Typically, miners are provided with an incentive or reward for mining a block. The Bitcoin blockchain, for example, rewards miners with newly issued cryptocurrency (Bitcoin) and fees associated with transactions in the block (transaction fees). For the Bitcoin blockchain, the amount of cryptocurrency issued diminishes with time, with the incentive eventually consisting of transaction fees only. It will be appreciated, therefore, that the handling of transaction fees is a part of the underlying mechanism for committing data to public blockchains such as the Bitcoin blockchain.

As mentioned previously, each transaction in a given block encodes the transfer of control of a digital asset between participants in the blockchain system. The digital asset need not necessarily correspond to a cryptocurrency.
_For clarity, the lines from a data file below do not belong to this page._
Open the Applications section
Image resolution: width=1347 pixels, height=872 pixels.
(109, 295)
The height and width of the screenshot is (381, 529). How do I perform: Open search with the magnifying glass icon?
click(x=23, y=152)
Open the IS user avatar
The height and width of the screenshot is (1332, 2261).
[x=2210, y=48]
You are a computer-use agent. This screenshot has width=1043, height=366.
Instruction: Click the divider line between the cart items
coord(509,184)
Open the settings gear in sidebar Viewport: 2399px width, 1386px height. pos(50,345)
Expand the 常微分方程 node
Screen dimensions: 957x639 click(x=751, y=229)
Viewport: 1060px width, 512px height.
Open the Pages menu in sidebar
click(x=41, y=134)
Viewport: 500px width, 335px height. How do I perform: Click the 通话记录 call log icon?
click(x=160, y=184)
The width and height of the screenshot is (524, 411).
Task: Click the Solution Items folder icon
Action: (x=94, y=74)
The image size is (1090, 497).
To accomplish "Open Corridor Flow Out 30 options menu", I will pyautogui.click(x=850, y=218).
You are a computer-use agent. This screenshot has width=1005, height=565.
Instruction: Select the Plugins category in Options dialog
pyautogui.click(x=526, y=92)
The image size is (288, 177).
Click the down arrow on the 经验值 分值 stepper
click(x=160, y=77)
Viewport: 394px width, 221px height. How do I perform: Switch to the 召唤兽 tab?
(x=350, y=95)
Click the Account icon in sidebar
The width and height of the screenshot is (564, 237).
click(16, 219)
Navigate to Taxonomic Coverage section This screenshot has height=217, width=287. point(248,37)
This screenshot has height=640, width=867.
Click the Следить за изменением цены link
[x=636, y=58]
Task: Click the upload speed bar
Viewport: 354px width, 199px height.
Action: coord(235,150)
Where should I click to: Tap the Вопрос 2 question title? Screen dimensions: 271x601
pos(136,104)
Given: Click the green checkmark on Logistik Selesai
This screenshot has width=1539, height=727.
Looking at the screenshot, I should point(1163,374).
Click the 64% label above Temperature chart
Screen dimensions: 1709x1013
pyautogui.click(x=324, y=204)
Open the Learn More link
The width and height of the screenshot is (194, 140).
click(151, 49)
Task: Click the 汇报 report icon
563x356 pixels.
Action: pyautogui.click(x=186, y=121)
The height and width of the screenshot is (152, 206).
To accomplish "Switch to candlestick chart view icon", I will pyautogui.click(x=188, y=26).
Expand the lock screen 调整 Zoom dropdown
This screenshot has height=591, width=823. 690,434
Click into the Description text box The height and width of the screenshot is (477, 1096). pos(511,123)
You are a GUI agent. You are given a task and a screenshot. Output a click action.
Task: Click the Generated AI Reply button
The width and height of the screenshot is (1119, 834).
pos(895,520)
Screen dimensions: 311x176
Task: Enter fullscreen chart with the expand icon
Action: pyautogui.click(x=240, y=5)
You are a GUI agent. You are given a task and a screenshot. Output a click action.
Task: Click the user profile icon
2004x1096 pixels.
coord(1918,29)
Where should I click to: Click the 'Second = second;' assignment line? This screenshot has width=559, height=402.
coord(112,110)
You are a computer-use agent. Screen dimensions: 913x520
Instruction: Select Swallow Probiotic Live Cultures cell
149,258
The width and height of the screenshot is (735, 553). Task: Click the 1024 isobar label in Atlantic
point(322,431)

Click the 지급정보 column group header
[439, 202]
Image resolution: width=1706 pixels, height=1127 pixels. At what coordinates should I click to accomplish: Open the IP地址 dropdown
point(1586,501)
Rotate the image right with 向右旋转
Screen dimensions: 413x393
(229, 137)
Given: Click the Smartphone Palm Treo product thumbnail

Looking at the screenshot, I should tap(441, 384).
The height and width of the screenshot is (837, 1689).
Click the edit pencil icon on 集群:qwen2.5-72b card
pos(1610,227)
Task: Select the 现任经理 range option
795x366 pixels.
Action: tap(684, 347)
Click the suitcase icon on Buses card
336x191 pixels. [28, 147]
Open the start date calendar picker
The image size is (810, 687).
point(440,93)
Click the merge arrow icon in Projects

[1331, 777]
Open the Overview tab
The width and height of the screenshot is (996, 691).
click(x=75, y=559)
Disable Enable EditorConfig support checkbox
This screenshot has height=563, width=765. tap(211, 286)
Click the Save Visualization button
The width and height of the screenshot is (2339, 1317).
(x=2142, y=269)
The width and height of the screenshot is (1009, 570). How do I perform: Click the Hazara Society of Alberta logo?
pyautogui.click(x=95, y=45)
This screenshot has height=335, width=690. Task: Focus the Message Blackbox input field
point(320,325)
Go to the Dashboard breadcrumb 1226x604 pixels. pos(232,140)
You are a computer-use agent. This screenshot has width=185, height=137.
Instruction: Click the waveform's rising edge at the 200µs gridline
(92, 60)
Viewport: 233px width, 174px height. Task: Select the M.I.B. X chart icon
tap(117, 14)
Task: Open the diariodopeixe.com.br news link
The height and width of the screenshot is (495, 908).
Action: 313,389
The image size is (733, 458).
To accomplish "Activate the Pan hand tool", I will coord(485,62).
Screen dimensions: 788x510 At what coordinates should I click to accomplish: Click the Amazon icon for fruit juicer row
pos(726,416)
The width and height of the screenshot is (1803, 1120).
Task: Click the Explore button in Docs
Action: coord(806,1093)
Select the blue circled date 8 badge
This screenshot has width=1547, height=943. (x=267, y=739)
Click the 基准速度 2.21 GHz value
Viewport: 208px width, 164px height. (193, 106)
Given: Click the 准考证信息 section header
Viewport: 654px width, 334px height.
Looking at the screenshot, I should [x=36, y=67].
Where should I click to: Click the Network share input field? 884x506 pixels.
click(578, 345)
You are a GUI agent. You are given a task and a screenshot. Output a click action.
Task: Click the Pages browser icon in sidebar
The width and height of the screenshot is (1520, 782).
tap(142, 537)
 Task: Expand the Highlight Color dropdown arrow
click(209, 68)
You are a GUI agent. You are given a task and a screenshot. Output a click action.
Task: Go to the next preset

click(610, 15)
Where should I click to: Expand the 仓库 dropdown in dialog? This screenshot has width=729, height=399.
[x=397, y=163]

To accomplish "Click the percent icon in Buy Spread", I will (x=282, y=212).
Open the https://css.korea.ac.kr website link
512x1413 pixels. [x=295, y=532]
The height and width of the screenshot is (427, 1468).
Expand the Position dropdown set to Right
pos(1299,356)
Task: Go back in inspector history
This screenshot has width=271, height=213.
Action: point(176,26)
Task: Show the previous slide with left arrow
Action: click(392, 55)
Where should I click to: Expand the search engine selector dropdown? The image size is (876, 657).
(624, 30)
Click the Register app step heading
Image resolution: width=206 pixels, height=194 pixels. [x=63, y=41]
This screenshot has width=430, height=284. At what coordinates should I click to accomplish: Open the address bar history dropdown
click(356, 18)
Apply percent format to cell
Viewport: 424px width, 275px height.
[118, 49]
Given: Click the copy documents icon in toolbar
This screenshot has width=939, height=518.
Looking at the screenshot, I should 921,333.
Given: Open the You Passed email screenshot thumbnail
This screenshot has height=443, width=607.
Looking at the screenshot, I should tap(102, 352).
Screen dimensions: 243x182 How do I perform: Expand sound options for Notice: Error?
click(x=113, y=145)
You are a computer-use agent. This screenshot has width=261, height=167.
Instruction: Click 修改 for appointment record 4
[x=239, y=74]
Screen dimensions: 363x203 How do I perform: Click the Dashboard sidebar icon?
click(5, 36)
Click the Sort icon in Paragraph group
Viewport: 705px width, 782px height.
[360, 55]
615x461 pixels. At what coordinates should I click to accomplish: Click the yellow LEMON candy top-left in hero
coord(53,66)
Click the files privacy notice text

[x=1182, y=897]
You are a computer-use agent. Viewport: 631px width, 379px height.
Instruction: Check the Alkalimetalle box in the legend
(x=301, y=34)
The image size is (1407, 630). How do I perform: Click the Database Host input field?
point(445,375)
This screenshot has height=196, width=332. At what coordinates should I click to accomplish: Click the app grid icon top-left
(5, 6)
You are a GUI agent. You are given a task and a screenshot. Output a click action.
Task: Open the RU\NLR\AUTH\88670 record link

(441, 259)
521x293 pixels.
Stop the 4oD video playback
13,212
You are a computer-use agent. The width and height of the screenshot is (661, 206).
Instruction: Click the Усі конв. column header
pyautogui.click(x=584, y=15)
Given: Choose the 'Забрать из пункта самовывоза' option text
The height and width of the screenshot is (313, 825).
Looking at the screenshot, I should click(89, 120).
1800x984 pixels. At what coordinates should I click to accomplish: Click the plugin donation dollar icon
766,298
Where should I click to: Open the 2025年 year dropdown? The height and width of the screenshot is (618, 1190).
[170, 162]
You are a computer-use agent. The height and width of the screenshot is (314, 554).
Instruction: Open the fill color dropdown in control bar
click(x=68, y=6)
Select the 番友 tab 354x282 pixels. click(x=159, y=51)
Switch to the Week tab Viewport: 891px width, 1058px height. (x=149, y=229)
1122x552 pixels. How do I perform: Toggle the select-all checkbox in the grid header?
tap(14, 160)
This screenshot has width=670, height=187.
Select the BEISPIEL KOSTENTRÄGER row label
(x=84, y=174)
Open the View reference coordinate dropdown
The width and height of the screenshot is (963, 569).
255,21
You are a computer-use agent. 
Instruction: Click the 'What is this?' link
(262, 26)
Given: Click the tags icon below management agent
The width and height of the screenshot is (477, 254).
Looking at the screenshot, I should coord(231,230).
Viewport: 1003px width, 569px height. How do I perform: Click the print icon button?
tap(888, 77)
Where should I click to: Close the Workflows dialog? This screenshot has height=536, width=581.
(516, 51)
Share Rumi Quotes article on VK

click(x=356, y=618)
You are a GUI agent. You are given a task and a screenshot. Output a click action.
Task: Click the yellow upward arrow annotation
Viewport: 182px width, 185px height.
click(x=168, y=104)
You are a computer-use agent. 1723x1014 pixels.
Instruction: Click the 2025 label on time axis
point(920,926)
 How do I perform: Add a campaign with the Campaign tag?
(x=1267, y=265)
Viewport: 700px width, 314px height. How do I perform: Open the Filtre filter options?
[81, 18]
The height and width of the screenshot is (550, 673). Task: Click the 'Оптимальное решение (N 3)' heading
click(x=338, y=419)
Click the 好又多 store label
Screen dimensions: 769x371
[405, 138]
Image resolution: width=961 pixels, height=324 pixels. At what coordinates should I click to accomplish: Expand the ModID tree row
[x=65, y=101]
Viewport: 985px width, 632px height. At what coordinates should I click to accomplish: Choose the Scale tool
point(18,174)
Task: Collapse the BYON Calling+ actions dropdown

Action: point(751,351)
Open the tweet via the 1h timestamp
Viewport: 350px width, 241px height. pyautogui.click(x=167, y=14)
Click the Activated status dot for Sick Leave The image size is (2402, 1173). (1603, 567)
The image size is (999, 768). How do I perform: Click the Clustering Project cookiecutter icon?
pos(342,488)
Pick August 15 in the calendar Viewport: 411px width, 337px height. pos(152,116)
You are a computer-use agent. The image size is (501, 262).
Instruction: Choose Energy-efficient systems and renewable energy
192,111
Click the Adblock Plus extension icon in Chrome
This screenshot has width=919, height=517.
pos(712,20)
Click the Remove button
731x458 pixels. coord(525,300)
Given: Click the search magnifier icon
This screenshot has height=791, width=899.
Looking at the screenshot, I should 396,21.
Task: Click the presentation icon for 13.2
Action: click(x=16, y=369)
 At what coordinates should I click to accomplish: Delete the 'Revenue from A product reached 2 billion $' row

For example, the digital asset may pertain to a digital representation of a document, image, physical object, etc. The payment of cryptocurrency and/or transaction fees to miners may simply act as an incentive to maintain the validity of blocks in the blockchain by performing the necessary work. It may be that the cryptocurrency associated with the blockchain acts as a security for miners, with the blockchain itself being a ledger for transactions that predominantly relate to digital assets other than cryptocurrency. In some cases, it may be that the transfer of cryptocurrency between participants is handled by an entity that is different from the entity using the blockchain to maintain a ledger of transactions.

It should be noted that the above-mentioned embodiments illustrate rather than limit the invention, and that those skilled in the art will be capable of designing many alternative embodiments without departing from the scope of the invention as defined by the appended claims. The term “operative to” is used herein as including the terms “arranged” and “configured”. In the claims, any reference signs placed in parentheses shall not be construed as limiting the claims. The word “comprising” and “comprises”, and the like, does not exclude the presence of elements or steps other than those listed in any claim or the specification as a whole. In the present specification, “comprises” means “includes or consists of” and “comprising” means “including or consisting of”. The singular reference of an element does not exclude the plural reference of such elements and vice-versa. The invention may be implemented by means of hardware comprising several distinct elements, and by means of a suitably programmed computer. In a device claim enumerating several means, several of these means may be embodied by one and the same item of hardware. The mere fact that certain measures are recited in mutually different dependent claims does not indicate that a combination of these measures cannot be used to advantage.